+++ Records +++

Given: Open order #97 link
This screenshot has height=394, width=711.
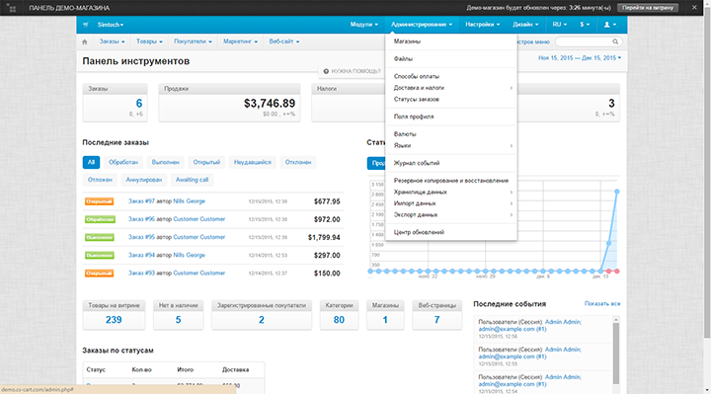Looking at the screenshot, I should 141,201.
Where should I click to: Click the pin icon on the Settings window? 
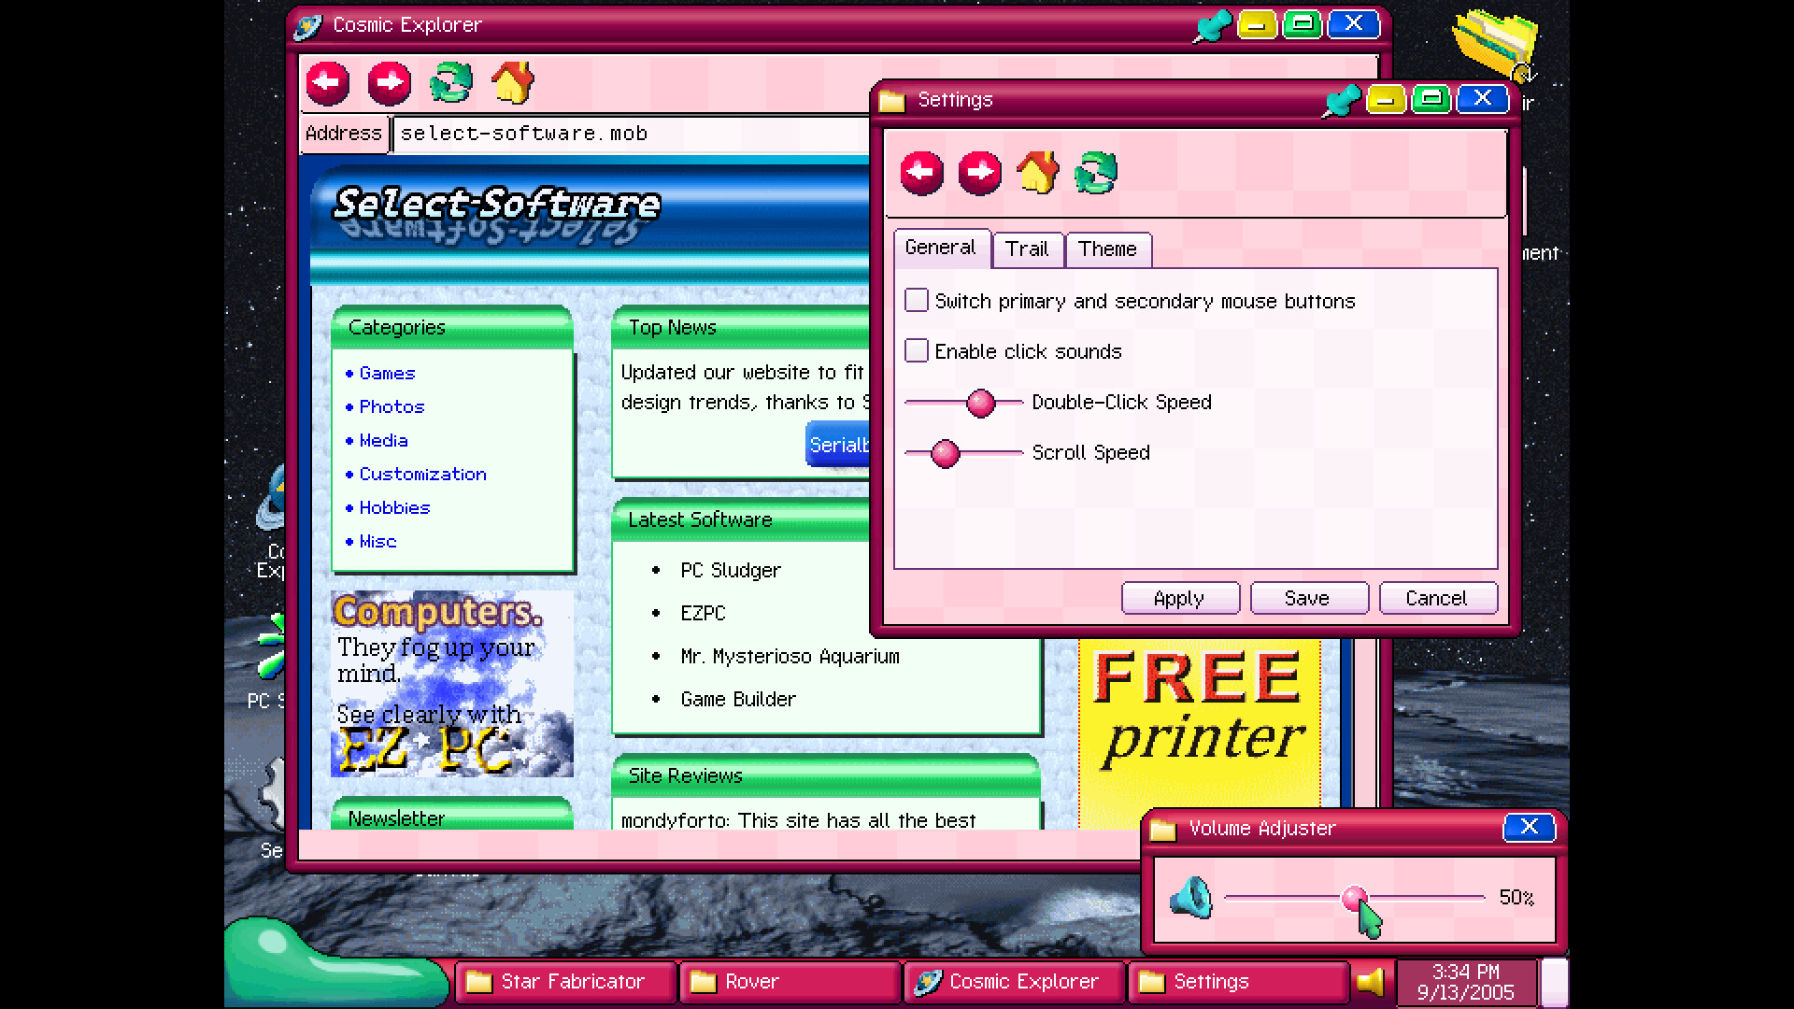[x=1343, y=99]
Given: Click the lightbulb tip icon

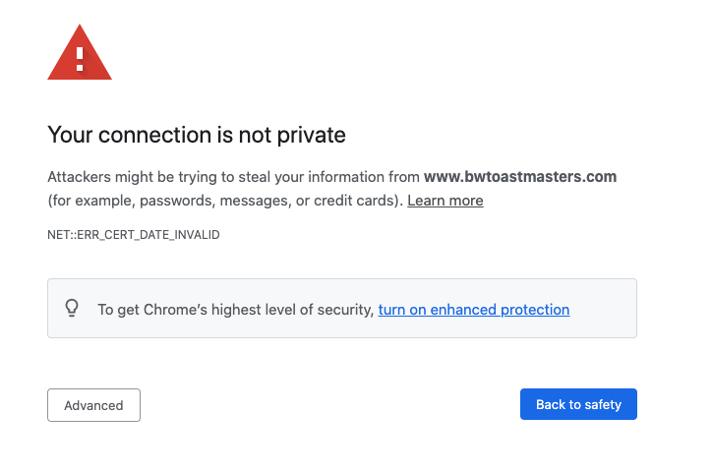Looking at the screenshot, I should (72, 309).
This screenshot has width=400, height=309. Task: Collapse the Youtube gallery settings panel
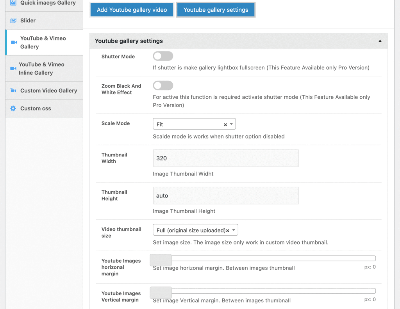(380, 41)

+++

## Description of the task
Copy every line of these items word for word, omitting the pictures.

## Complete output
Given: Open order #97 link
This screenshot has height=394, width=711.
Looking at the screenshot, I should 141,201.
Where should I click to: Click the pin icon on the Settings window? 
[x=1343, y=99]
Given: Click the lightbulb tip icon

Looking at the screenshot, I should (72, 309).
This screenshot has width=400, height=309. Task: Collapse the Youtube gallery settings panel
(380, 41)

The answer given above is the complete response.